**Tasks to complete**
A – Copy out the Edwin Land passage, starting with "Land returned to" and going on through "in the lab.", and swap in "Stereoscope" wherever "Vectograph" appears.
B – Answer these from the Edwin Land passage:
(i) When did Land's Polaroid instant camera go on sale?
(ii) In what city and state was Land born?
(iii) What new name was Land-Wheelright Laboratories given, and in what year?

**Text excerpt**
· · · · · · ·
Edwin Herbert Land was an American scientist and inventor,best known as the co-founder of the Polaroid Corporation. Among other things, he invented inexpensive filters for polarizing light, a practical system of in-camera instant photography, and his retinex theory of color vision. His Polaroid instant camera, which went on sale in late 1948, made it possible for a picture to be taken and developed in 60 seconds or less.
Edwin Herbert Land was born on May 7, 1909, in Bridgeport, Connecticut. He attended Harvard University for a year, studying chemistry, before dropping out and moving to New York City. In New York, Land worked on scientific experiments independently. During the day, he conducted research at the New York Public Library. After hours, he used a Columbia University laboratory. The result of these activities was the development of what he called a Polaroid J sheet, which was a groundbreaking advance in polarizing light technology.
Land returned to Harvard in time, focusing on chemistry and physics. With one of his professors, he founded the Land-Wheelright Laboratories to continue his polarization studies. The company was renamed the Polaroid Corporation in 1937.
The technology that Land developed had a wide range of applications, and was used in the production of sunglasses and color animation. During World War II, Land and his team applied themselves to the refinement of night-vision goggles and a viewing system called the Vectograph, which revealed enemy camouflage. After the war, the team contributed to the development of the U-2 spy plane. Employees described Land as driven and intensely committed to his work, spending long hours in the lab.
In 1943 in Santa Fe, Land was asked by his 3-year-old daughter why the camera that they used couldn't produce a photo immediately. He mulled the question over and was inspired to invent such a device. Then in 1947, Land publicly demonstrated an instant camera, called the Polaroid Land Camera, with film. The cameras were soon an instant success, selling out during the Christmas season in 1948, and would remain on the market for 50 years thereafter. A color-photo version of the product was released in 1963.
· · · · · · ·
**Collected material**
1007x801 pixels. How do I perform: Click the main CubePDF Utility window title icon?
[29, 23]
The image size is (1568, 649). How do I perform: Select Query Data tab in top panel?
· · · · · · ·
**Full answers**
A –
Land returned to Harvard in time, focusing on chemistry and physics. With one of his professors, he founded the Land-Wheelright Laboratories to continue his polarization studies. The company was renamed the Polaroid Corporation in 1937.
The technology that Land developed had a wide range of applications, and was used in the production of sunglasses and color animation. During World War II, Land and his team applied themselves to the refinement of night-vision goggles and a viewing system called the Stereoscope, which revealed enemy camouflage. After the war, the team contributed to the development of the U-2 spy plane. Employees described Land as driven and intensely committed to his work, spending long hours in the lab.

B –
(i) Late 1948
(ii) Bridgeport, Connecticut
(iii) The Polaroid Corporation, in 1937